[Available records Boundary: Start]

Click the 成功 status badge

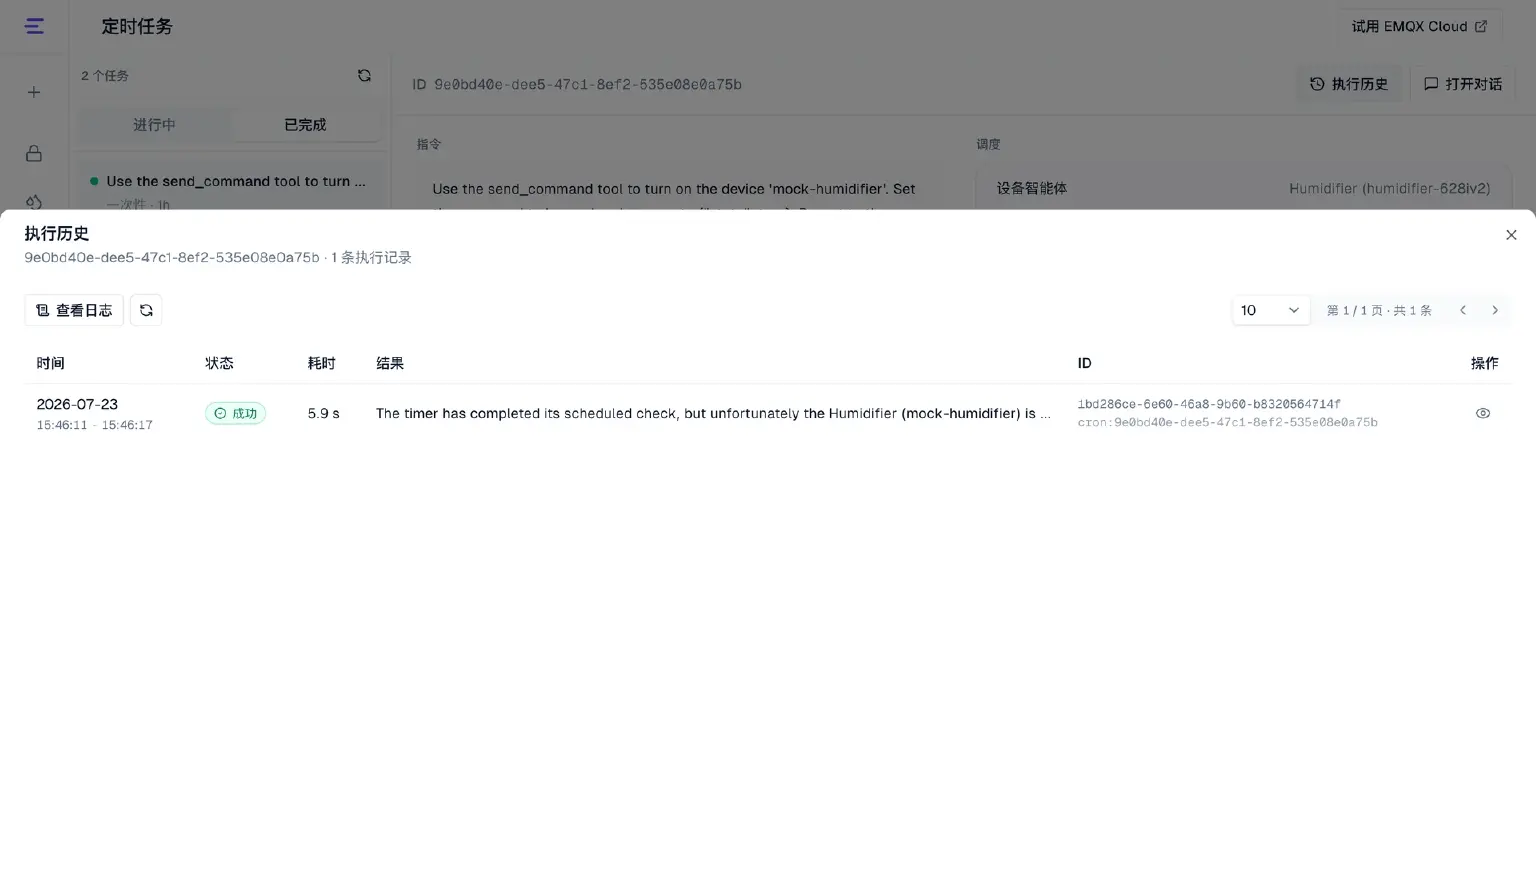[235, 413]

[Available records Boundary: End]
[Available records Boundary: Start]

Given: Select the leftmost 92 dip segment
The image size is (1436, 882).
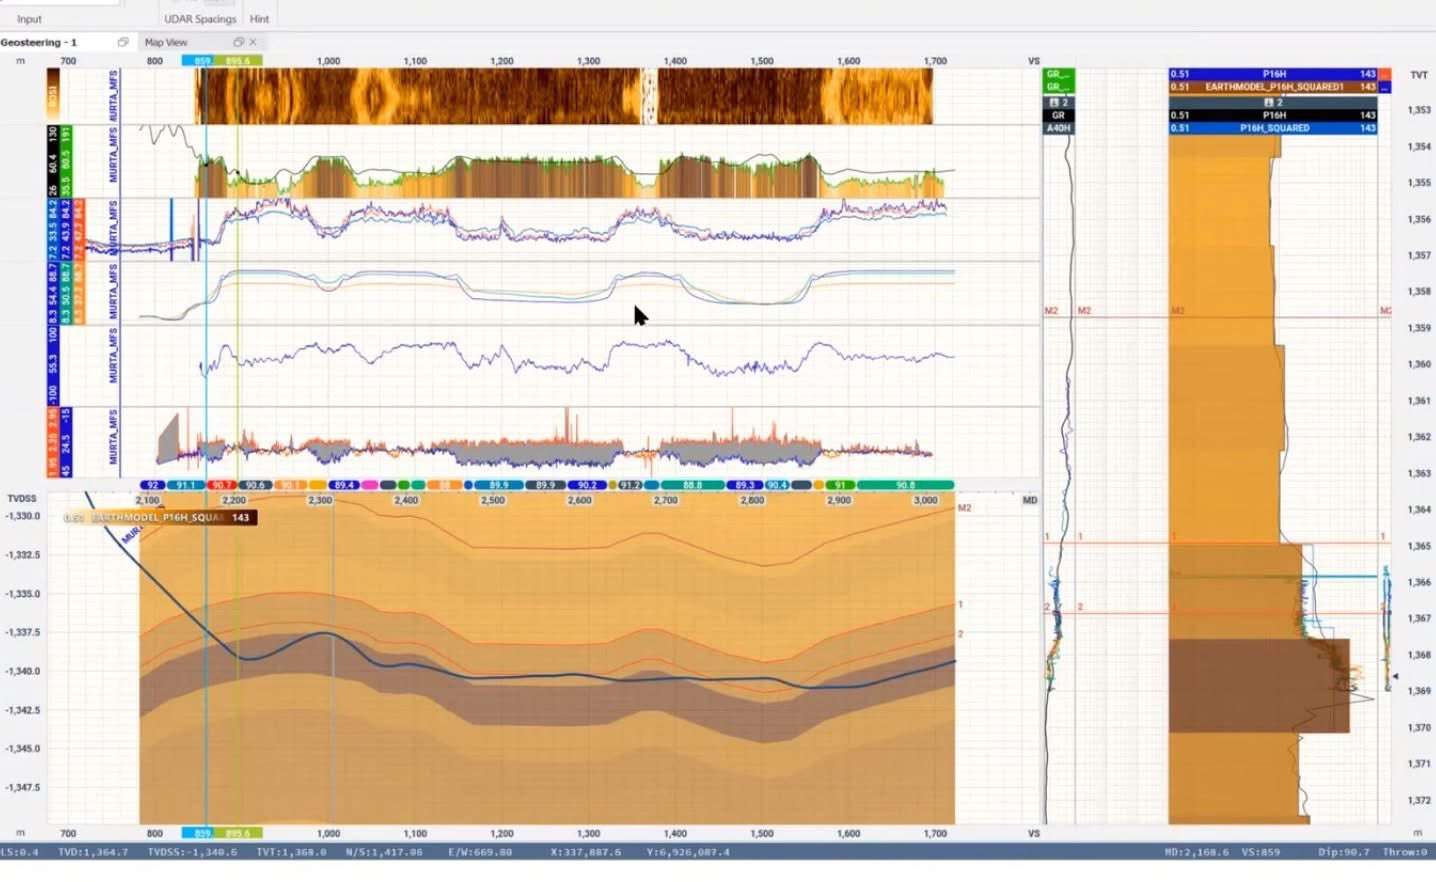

[Available records Boundary: End]
[Available records Boundary: Start]

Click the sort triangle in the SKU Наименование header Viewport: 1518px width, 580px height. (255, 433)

[Available records Boundary: End]

**What you will do**
Out of the listing above, reproduce exactly the lines from the one with "Given: Select the leftmost 92 dip segment" up to and including the one with "The image size is (1436, 882).".

**Your solution**
Given: Select the leftmost 92 dip segment
The image size is (1436, 882).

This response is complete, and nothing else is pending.